_Metin alıntısı_

Zamanla bu değişti. Şimdi artık SBF’den mezun olmak, Dışişleri Bakanlığı’na girmek için kesin bir kriter olmaktan çok uzak. Hatta belki AKP döneminde «dezavantaj” olarak bile görülebilir. Siyaset bilimi tercihini yapan, Koç veya Boğaziçi üniversitelerine kapağı atmak isteyen çocuklar, Dışişleri Bakanlığı’nın potansiyel elemanı durumuna geçtiler.

Yine benim zamanımda hukuk fakültesine girmek zorunda(!) kalan öğrencilerin kafasında hep fark dersleri vererek Siyasal Bilgiler Fakültesi’nden mezun olmak yatardı. Hukuk kesmezdi yani.

Şimdi ise hukuk fakülteleri tercih sıralamasında en üst basamaklarda bulunuyor ve onlarca hukuk fakültesine rağmen puanları düşmüyor. Hukuka olan ihtiyaç ve talep Cumhuriyet tarihinin hiçbir döneminde bu kadar yukarılara çekilmemişti.

Peki ama neden_

Hukuk fakültelerinden mezun olan öğrencilerin kolaylıkla iş bulduğu söylenebilir mi, elbette hayır. Herkes ne kadar işsizlik topunun ağzındaysa, hukuk mezunları da o kadar zor durumda. Serbest avukatlık yapmak öyle kolay değil, çünkü belli bir yatırım gerektiriyor. Devlet dairelerinde işe başlamayı başarabilen hukuk mezunları ise herhangi bir lisans eğitimi almış kişilerden daha avantajlı başlamıyor meslek hayatına.

Ama hukuk fakülteleri günümüz lise son sınıf öğrencileri için adeta aslanın ağzında. Bunun en büyük nedeni, artık bu ülkede hukukun çivisinin çıkmış olması. Adaletin asla adil olarak dağıtılmadığı bu ülkede, insanlar kendi adaletlerini kendilerinin savunabileceğine inandırıldılar. Yargıçlık veya savcılık mesleği, kuvvetler ayrılığı ilkesine bağlı bir Adalet Bakanlığı bünyesinde cazip bir meslek olabiliyor. Yargıç ve savcıların başka bir «güç” olduğu ve yürütme tarafından denetlenemiyor olması, bu meslekleri revaçta kılıyor, ama bir başka sıkıntı da, mevcut iktidarların yargıç ve savcılarını adaletin terazisi ile seçmediği, kendine yakın görüşleri bakanlık bünyesine topladığı da bir gerçek.

_Yapılacaklar_
A - Hukuk fakülteleri üzerine yazılmış metne göre şu soruları yanıtlayın:
(i) "benim zamanımda" hukuk fakültesine girmek zorunda kalan öğrenciler hangi fakülteden mezun olmayı akıllarında tutardı?
(ii) Serbest avukatlık neden kolay değildir?
(iii) Onlarca hukuk fakültesi olmasına karşın bu fakültelerin puanlarında ne olmuyor?
B - Hukuk fakülteleri üzerine yazılmış metnin devamını, son cümlesinden sonrasını yazarak verin.
Aşağıdaki malzeme başka bir kaynaktan alınmıştır.

_Saklanan öğeler_
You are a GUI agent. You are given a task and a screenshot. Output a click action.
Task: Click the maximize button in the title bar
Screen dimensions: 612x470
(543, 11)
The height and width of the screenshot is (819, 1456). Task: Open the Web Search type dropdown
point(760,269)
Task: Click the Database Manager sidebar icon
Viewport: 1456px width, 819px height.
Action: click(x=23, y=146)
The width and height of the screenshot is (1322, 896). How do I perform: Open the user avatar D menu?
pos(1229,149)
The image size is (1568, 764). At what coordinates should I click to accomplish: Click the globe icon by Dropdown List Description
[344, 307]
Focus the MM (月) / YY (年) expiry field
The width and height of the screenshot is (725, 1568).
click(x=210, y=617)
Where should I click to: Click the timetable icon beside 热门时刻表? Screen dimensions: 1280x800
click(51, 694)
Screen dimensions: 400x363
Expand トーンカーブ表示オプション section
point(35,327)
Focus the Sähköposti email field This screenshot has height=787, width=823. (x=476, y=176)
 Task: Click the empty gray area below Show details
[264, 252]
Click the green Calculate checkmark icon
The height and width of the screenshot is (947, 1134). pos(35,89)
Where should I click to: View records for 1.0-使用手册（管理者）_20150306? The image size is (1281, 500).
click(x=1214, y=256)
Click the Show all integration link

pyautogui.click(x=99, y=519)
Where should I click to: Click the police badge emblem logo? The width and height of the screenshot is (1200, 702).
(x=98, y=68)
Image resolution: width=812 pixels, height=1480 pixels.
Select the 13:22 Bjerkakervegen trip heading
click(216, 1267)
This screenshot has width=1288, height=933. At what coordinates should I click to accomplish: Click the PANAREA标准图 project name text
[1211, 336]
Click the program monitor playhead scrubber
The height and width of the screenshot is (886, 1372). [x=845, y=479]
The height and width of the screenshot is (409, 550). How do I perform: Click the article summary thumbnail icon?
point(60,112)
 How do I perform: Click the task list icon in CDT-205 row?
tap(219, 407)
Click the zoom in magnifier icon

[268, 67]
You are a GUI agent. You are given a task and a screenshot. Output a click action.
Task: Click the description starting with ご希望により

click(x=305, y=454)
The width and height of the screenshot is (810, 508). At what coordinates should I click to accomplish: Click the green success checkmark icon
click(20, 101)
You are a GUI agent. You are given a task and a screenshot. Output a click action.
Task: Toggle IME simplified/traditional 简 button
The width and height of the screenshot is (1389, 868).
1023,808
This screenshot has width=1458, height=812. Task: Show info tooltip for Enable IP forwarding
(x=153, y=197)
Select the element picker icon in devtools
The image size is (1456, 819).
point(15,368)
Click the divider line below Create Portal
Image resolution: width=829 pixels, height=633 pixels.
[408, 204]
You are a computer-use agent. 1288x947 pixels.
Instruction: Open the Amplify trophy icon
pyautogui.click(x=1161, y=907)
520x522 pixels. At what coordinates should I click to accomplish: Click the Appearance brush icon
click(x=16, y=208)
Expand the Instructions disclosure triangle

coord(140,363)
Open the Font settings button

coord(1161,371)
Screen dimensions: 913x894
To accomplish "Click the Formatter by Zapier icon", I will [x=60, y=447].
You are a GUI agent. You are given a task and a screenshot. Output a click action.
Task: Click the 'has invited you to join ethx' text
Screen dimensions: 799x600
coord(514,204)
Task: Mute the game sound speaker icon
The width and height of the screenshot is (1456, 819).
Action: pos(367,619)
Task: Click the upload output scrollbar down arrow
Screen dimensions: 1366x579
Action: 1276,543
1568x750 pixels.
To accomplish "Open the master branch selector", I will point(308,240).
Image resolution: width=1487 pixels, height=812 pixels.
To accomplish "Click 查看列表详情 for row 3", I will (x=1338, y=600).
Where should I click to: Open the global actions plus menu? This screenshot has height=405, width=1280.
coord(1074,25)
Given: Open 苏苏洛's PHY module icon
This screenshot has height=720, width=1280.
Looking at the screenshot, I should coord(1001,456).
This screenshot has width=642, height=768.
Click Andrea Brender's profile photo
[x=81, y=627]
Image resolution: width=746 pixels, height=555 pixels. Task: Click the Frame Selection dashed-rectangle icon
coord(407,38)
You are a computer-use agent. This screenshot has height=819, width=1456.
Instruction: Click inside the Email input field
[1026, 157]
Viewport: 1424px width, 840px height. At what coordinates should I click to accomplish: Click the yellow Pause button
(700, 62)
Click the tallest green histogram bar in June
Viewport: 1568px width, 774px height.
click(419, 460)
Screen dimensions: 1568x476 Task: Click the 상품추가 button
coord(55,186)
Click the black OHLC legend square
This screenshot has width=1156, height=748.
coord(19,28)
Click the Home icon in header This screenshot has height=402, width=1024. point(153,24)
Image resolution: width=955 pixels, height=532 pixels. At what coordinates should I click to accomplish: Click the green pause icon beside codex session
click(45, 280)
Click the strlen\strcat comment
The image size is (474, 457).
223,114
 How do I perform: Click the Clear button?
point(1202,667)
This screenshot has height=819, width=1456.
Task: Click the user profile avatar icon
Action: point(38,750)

_Yanıtlar_
A -
(i) Fark dersleri vererek Siyasal Bilgiler Fakültesi'nden mezun olmayı.
(ii) Belli bir yatırım gerektirdiği için.
(iii) Puanları düşmüyor.

B -
Böyle giderse eğer, bundan beş altı yıl sonra Türkiye, hukuk fakültelerinden mezun olmuş hukukçudan geçilmeyecek duruma gelecek ve tabii hemen ardından da hukuk fakültelerine talep azalacak. Bu, ekonomide bir yıl önce pahalı satılan bir tarımsal ürünün ertesi yıl bir yıl öncesine göre daha fazla üretilmesine benziyor. Bir yıl önce elindeki mahsulden iyi kar eden üretici, ertesi yıl herkesin aynı ürüne yönelmesi nedeniyle zarar bile edebiliyor. Sonuçta, ekonomi sayfalarında okuduğumuz, bilmem kaç ton domatesin denize dökülmesi, trajedisini yaşıyoruz. Fiyatın bir yıl öncesine çekilebilmesini sağlamak için üretici elindeki ürünün yarısını yok etme yoluna gidebiliyor.

Hukuk fakültelerine bu hızla başvuru ve talep olursa eğer, yakın gelecekte hukuk mesleğinin talep fazlası gündeme gelebilecek ve belki de işsiz hukukçular ülkesi haline gelebileceğiz.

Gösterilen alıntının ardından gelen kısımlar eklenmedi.